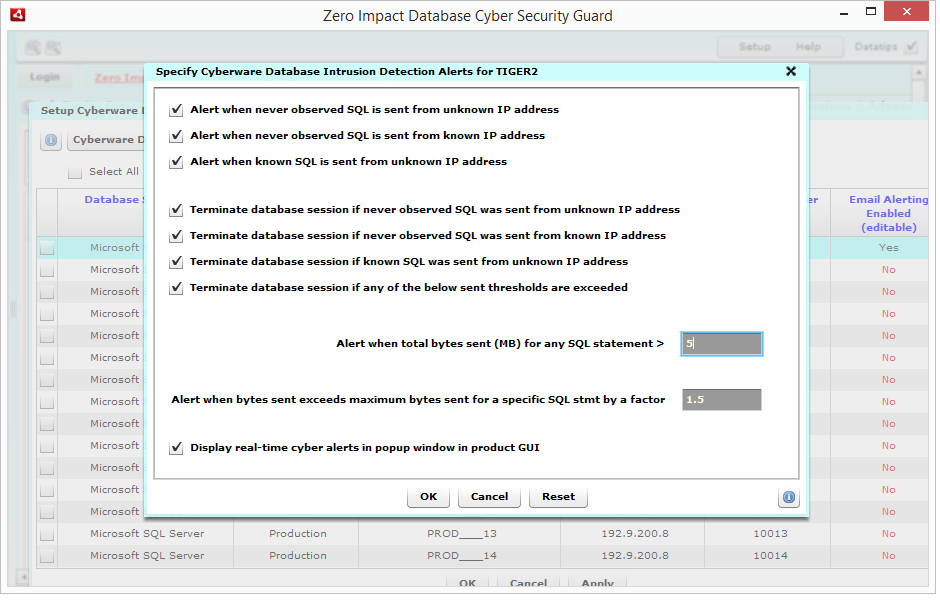Click the second magnifier icon in toolbar
Viewport: 940px width, 600px height.
pyautogui.click(x=53, y=47)
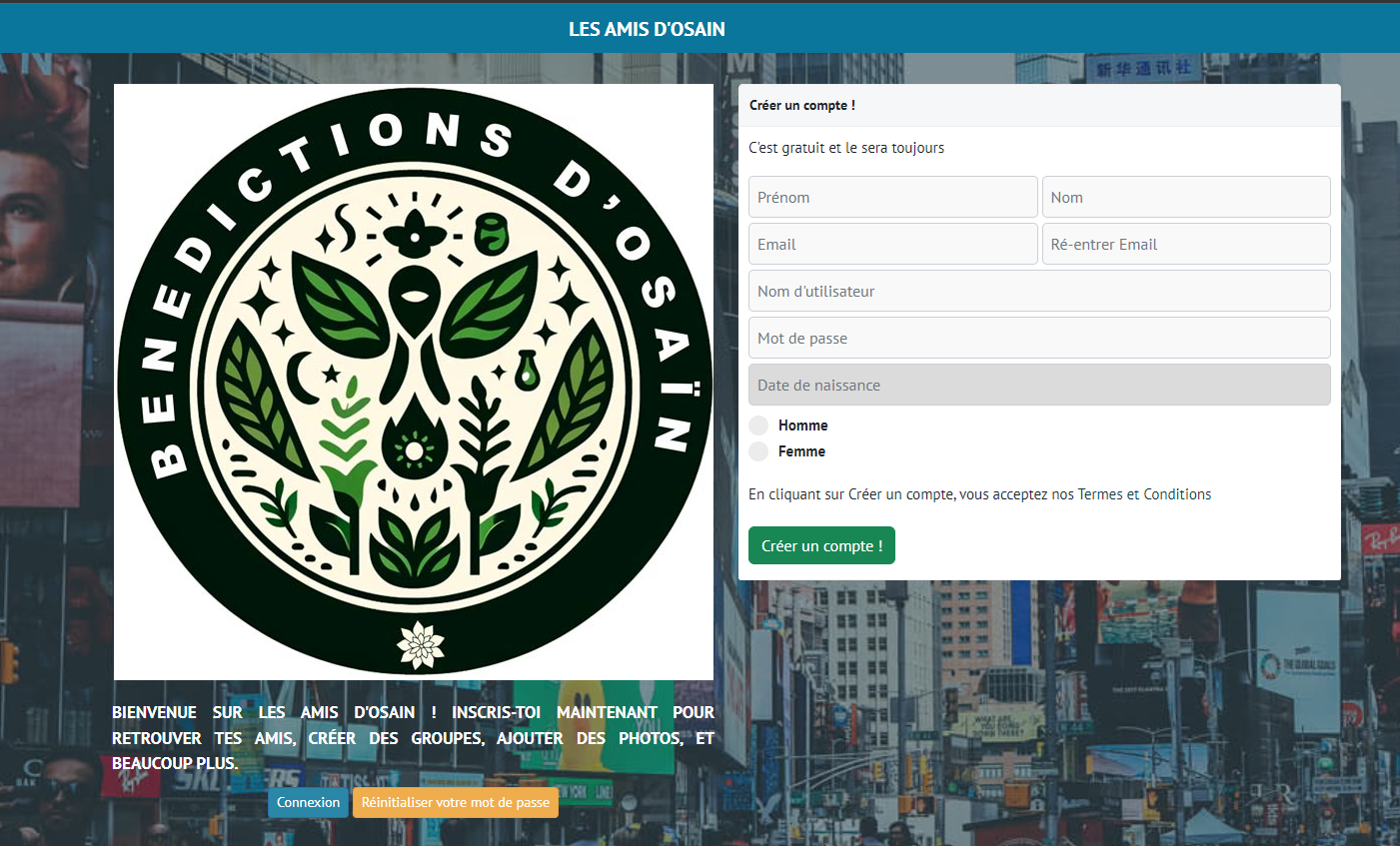
Task: Click the Nom d'utilisateur field
Action: (1038, 292)
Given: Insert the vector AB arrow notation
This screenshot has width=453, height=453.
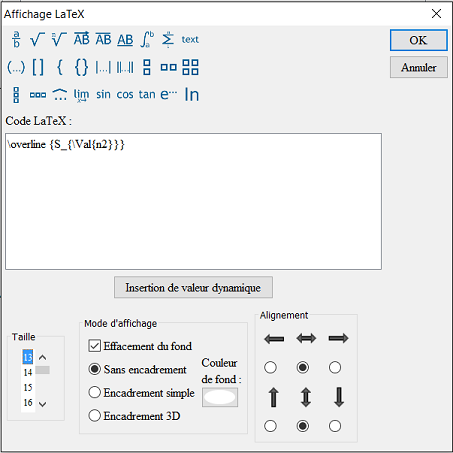Looking at the screenshot, I should (82, 39).
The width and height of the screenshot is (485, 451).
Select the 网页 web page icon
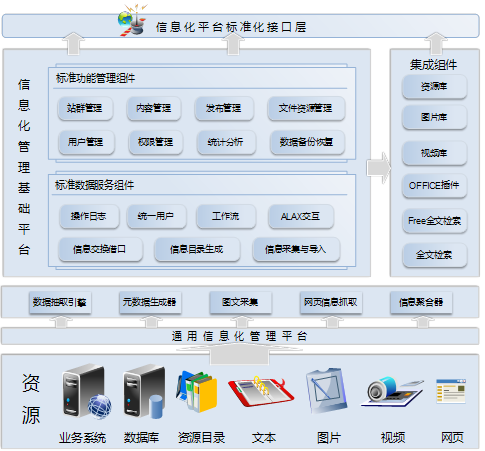[x=451, y=391]
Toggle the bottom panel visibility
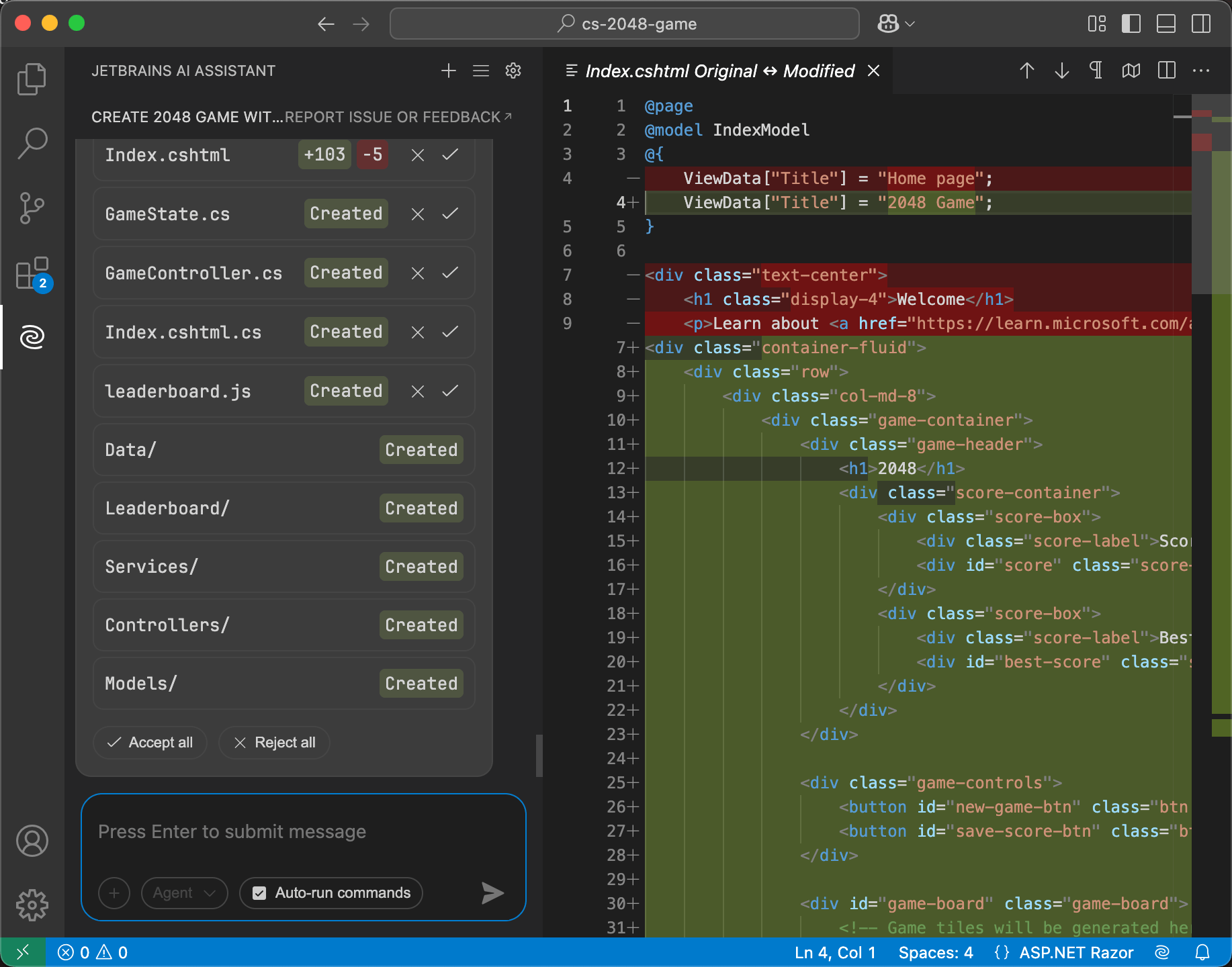The image size is (1232, 967). [1166, 24]
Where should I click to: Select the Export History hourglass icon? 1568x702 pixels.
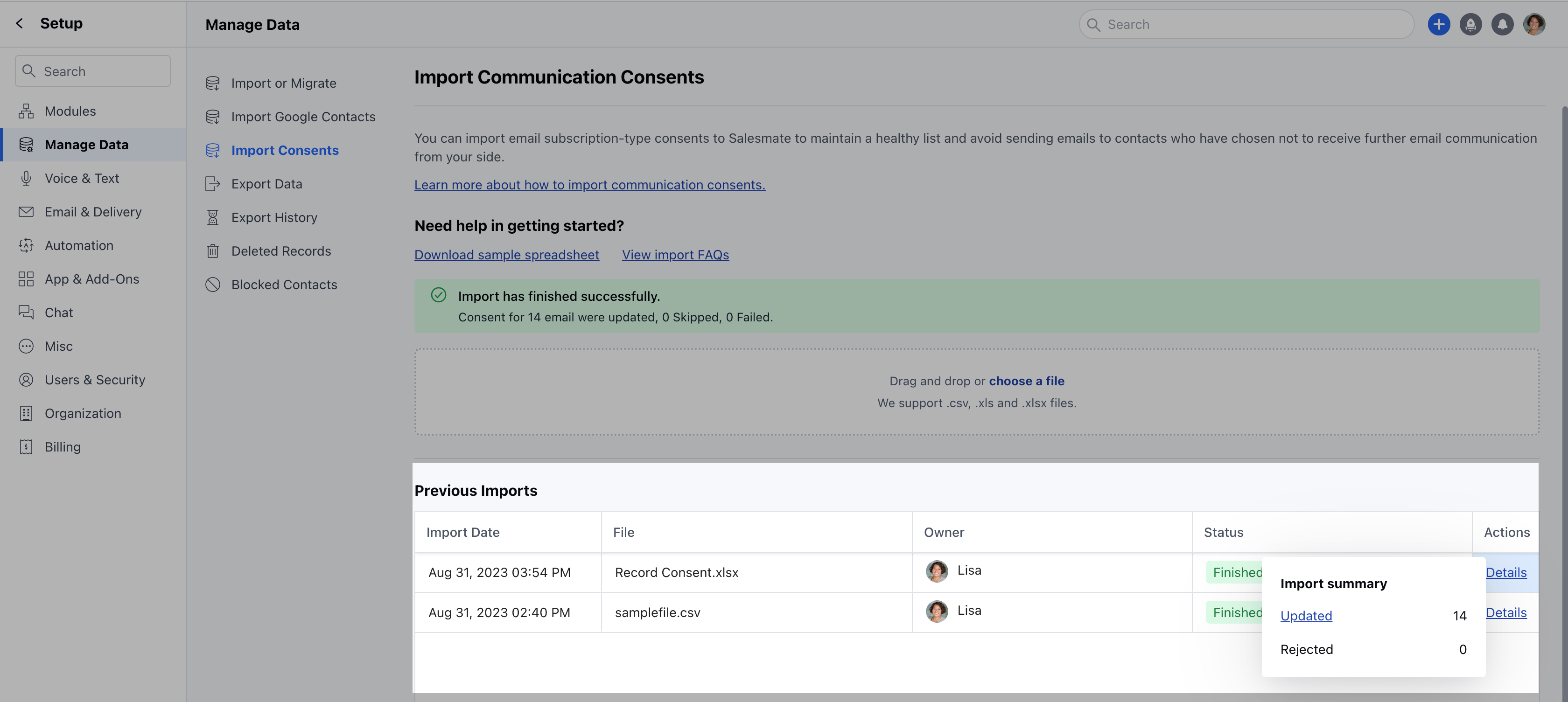coord(213,217)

========

--- AIM ---
Could you retype all of the rows above word for word, leaving the pictures out?

--- EXERCISE ANSWER ---
Click the second magnifier icon in toolbar
Viewport: 940px width, 600px height.
pyautogui.click(x=53, y=47)
Task: Click the Nom d'utilisateur field
Action: (1038, 292)
Given: Insert the vector AB arrow notation
This screenshot has width=453, height=453.
Looking at the screenshot, I should (82, 39).
The width and height of the screenshot is (485, 451).
Select the 网页 web page icon
[x=451, y=391]
Toggle the bottom panel visibility
The image size is (1232, 967). [1166, 24]
Where should I click to: Select the Export History hourglass icon? 1568x702 pixels.
coord(213,217)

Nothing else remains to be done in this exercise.